Flurries of recent speculation and more recent Apple job postings are giving me flashbacks.
In 1994 we started getting word of hand-held devices that could truly live up to the "digital assistant" promise. Tools that wouldn't just keep your calendar, but would enable you to engage the world around you in new ways. Remember General Magic? When Sony, AT&T and Motorola announced their devices at the same time that Apple was getting ready to launch the Newton 120, we seemed to be on the edge of something special.
But as is often the case, bad execution and bad timing killed great vision.
Without distributed Telescript applications, Magic Cap devices became isolated islands with no access to the sorts of services and capabilities that were the foundation of the General Magic value proposition. The fact that they ran on a proprietary network at a time when the free internet (via Mosaic) was first taking off was the nail in the coffin.
And without the processing power to make its handwriting recognition really shine, the Newton suffered in the eyes of the public, especially when compared to the brain-dead simplicity of the Palm Pilot. By the time the Newton 2100 was released, the world had moved on - myself included. I bought a Palm Pilot after using it at a Gartner Group show where its size, ease-of-use and speed forced me to see my Newton for what it was - a dream.

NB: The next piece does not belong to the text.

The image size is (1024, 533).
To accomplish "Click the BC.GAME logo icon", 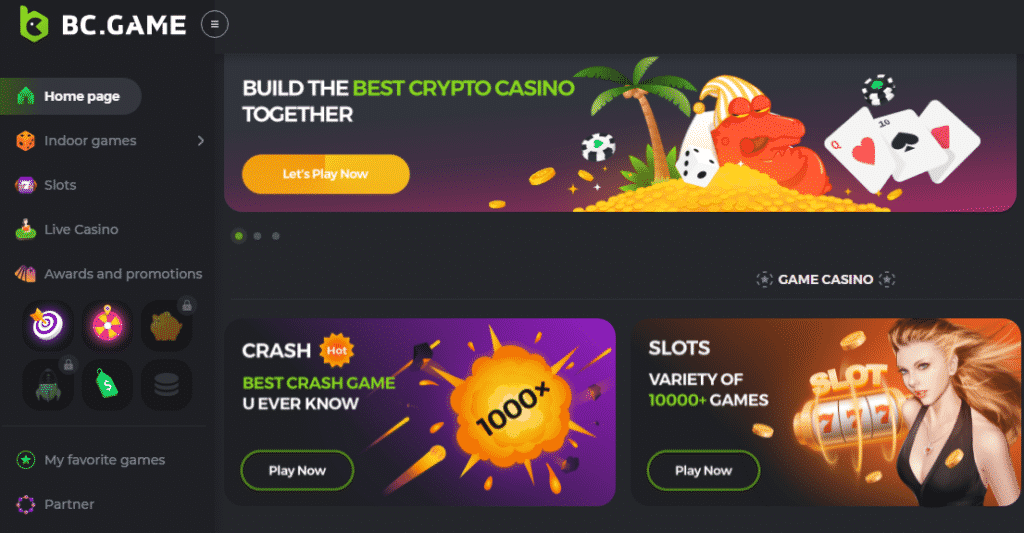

In the end the Palm Pilot was a soulless thing without vision. It wasn't a digital assistant. It was a Filofax replacement. And the day my Pilot crapped out while I was looking for a phone number was the day I abandoned it for paper. I had come full circle, from dreaming to waking to dreaming again.
I'm still stuck on paper as I dream of a day when I can expect more from a hand-held device than playing music or making calls or fiddling with my calendar.

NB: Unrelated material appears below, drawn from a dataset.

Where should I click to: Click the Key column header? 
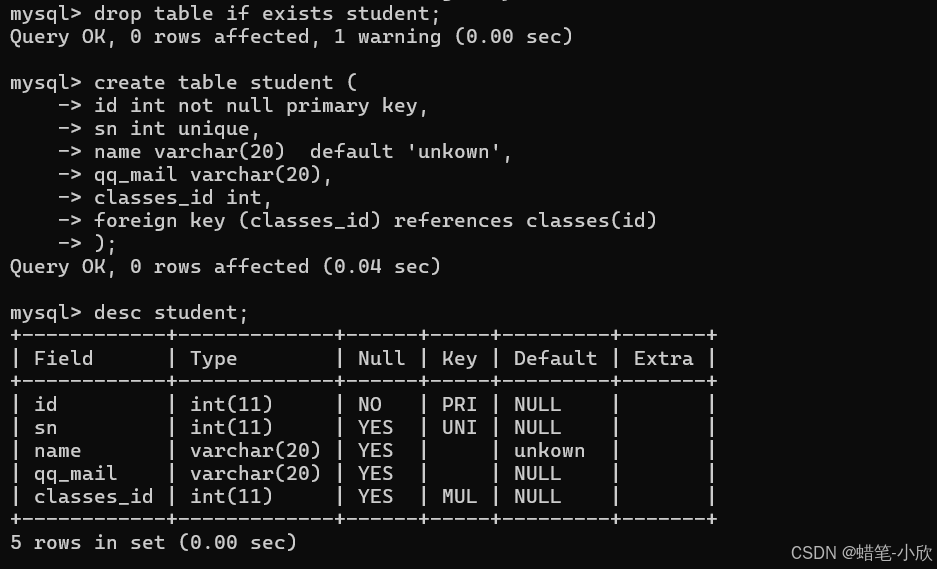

Who knows, maybe that day is coming. And when it does it'll find a Web 2.0 world of distributed applications waiting for it and more than enough processing power to drive it.
(artwork by audiopollution, courtesy of AppleInsider)
Update 1 - The clever lads at AppleInsider have reported on an (unconfirmed) Apple decision to make use of Intel's "Menlow" Mobile Internet Device (MID) platform, specifically "the upcoming 45-nanometer (nm) Silverthorne chip, agreeing to use it in not one but multiple products currently situated on its 2008 calendar year product roadmap." If true, this is more than enough processing power to drive a Newton successor product with an acceptable power profile.